PROBLEM DETAILS =>
Rewrite the part of the records below that opens with the line containing "Open the shopping cart with 7 items" and closes with the line containing "[x=489, y=58]", keeping every line, requests included. Shift each coordinate in the answers by adding 58 to it.

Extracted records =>
________________________
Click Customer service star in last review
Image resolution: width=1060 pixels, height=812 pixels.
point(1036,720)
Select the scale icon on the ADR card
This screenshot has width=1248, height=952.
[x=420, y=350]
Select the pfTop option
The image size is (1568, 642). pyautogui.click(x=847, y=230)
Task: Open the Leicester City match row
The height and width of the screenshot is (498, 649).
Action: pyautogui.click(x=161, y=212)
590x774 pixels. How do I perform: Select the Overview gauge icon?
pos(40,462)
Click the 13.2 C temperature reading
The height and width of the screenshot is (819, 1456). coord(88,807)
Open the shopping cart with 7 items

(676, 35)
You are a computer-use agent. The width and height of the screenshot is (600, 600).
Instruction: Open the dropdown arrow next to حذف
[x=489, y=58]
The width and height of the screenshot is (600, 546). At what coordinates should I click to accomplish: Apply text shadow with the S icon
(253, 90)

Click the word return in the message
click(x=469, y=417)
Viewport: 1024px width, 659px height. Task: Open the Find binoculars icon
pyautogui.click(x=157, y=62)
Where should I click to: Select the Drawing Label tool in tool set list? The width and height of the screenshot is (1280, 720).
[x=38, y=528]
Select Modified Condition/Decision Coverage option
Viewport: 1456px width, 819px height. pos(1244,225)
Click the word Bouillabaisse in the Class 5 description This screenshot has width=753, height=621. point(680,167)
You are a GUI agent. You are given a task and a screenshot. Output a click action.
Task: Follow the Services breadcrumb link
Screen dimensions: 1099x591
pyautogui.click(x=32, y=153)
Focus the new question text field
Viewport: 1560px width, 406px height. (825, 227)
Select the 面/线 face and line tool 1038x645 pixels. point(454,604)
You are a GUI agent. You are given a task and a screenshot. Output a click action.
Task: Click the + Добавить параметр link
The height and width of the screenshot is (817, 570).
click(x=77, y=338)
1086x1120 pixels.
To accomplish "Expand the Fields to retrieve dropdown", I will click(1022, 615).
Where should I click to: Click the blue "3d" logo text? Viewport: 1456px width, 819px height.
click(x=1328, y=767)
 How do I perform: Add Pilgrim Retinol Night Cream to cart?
________________________
RESULT FOR THIS EXERCISE =>
Open the shopping cart with 7 items

(734, 93)
You are a computer-use agent. The width and height of the screenshot is (600, 600).
Instruction: Open the dropdown arrow next to حذف
[x=547, y=116]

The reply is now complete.